You remember when you were young and you got sick. It was bad, but you secretly liked it because it meant you didn't have to go to school and you could relax all day in front of the TV and snuggle with your mom. Ah, those were the days. As an adult being sick is not that way. In fact, go ahead and think back to your childhood. Can you recall a time that your mom was sick in bed all day? I bet you can't. And do you know why??? Because parents don't get sick days.

I love that Vicks commercial going around lately. The one where the parent knocks of the door of his toddler's room to tell him that he will be taking a sick day tomorrow. Hilarious. It draws on that irony that as a parent and caregiver-- you cannot take a sick day. You have to care for this tiny human who cannot care for themselves. And in that is the challenge. I would dare to say that the only thing worse than having a sick child, is being sick with a child.

Last Monday, P had a little stomach bug. It started at about 4:30 Monday afternoon, and it was horrible. I felt so helpless for my little girl. However, I did get to enjoy the whole Frozen movie uninterrupted as she laid motionless on my lap. I got to play with her hair (which is so stinkin long now). I just rubbed her head and her tummy until she nodded off. Then I put her to bed. The next day she seemed better. We continued to battle diarrhea until Thursday, but she seemed fine.

I was meticulous about cleaning everything up so that her dad and I wouldn't catch whatever it was she had. But Thursday morning at 4:30 am I was awakened with awful stomach pain, a pounding headache, the chills, and crippling nausea. Then, I really felt bad for P--knowing that this was how she was feeling on Monday hurt my heart. At the same time--the thought of standing up and walking around was daunting to me. There was just no way I could work, and take care of her together. I was beginning to think I couldn't do either. So J stayed home for a few hours and went into work for his two classes. He wasn't gone too long, and P slept most of the time he was away to make it bearable.

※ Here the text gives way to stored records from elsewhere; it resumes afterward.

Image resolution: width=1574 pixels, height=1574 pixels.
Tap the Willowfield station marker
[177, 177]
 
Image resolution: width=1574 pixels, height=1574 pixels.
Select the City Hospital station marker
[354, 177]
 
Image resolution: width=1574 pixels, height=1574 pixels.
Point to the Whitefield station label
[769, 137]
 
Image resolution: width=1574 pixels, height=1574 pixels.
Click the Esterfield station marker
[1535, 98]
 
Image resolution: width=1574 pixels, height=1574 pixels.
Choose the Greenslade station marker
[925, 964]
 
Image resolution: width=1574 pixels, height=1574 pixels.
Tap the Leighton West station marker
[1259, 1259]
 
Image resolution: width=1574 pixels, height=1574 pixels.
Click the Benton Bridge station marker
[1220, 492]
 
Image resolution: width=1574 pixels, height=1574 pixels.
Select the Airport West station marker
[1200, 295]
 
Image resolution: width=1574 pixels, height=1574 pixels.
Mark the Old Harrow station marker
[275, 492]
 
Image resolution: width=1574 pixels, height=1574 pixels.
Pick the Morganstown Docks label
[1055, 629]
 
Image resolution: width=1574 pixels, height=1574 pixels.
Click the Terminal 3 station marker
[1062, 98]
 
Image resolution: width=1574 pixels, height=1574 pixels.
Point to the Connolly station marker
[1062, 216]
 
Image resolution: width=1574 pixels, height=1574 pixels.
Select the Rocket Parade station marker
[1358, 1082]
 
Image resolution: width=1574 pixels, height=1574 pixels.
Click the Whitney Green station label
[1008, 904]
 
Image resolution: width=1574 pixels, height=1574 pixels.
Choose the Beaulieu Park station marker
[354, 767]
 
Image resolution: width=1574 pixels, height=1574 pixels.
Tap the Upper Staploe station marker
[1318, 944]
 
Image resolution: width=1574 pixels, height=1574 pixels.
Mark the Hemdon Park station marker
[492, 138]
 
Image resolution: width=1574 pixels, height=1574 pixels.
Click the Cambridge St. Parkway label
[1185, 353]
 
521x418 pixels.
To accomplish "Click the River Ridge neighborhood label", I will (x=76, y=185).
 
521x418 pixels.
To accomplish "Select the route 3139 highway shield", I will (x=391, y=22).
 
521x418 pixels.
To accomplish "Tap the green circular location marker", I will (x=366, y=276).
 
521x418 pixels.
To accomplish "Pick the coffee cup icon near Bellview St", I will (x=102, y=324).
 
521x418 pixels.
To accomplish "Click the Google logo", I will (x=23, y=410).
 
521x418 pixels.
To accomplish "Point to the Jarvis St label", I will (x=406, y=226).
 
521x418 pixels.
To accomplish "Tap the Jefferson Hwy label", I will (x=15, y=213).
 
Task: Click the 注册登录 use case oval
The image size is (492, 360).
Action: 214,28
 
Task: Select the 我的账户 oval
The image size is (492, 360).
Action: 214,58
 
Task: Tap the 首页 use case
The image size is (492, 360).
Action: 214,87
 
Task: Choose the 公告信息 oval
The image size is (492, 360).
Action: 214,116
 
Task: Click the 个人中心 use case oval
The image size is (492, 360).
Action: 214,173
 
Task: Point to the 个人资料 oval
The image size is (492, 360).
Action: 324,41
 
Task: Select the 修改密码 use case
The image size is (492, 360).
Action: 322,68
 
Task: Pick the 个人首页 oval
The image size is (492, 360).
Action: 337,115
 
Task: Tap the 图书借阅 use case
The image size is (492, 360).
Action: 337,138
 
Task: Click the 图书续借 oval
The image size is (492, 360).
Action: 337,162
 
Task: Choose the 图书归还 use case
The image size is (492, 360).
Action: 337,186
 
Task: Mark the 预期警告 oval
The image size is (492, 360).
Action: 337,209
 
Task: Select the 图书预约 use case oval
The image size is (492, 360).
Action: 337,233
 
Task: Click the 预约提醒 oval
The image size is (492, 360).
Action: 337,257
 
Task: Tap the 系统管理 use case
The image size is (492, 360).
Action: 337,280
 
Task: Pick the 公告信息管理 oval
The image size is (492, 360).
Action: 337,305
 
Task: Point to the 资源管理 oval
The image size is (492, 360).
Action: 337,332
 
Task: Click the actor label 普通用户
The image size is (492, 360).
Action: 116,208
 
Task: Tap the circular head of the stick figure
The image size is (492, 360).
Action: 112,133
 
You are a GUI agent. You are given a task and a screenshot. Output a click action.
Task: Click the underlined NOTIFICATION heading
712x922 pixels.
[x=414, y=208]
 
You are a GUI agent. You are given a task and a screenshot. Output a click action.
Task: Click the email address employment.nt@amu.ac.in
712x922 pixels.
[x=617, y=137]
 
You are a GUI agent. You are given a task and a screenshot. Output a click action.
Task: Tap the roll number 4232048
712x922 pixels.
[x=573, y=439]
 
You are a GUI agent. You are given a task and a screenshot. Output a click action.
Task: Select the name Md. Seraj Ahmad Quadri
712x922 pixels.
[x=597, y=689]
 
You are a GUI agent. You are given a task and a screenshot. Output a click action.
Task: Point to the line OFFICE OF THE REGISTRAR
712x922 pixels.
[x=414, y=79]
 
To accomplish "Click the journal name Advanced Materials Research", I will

But when he returned--he had come down with the stomach bug too. So here we were, both of us feeling like death--and P, she just didn't understand why we didn't want to play with her. We felt so awful that we couldn't interact more with her, but things as simple as rocking her to sleep took maximum concentration and deep breathing to keep from vomiting all over her. It was one of my worst days as a mom.

I wish I could tell you that we were the only victims of P's stomach bug, but J's parents who had been at our house to see P on Wednesday afternoon caught it as well. They are still dealing with it, and I wish them the best. I wouldn't push that sickness on my worst enemy.

This experience just further assured me of all of the ways that my life has changed since P was born, and all of the ways that I have changed as well. Moments where you feel you cannot give your child 100% are hard to bear. Parents get sick too, but we push through because there is no other way.

What do you do when you are sick and you have to care for your little one?

1 comment:

  1. UGH I know exactly how you guys felt... except we were able to send Annabelle to my inlaws while we were dying. B and I were down for the count for almost 36 straight hours. Neither of us could even stand, so I don't know how we would have had her at home with us. My poor inlaws caught the bug too and they were down for 48 hours!

    Sometimes Mommies and Daddies need sick days - just like that commercial says! Glad you guys are better!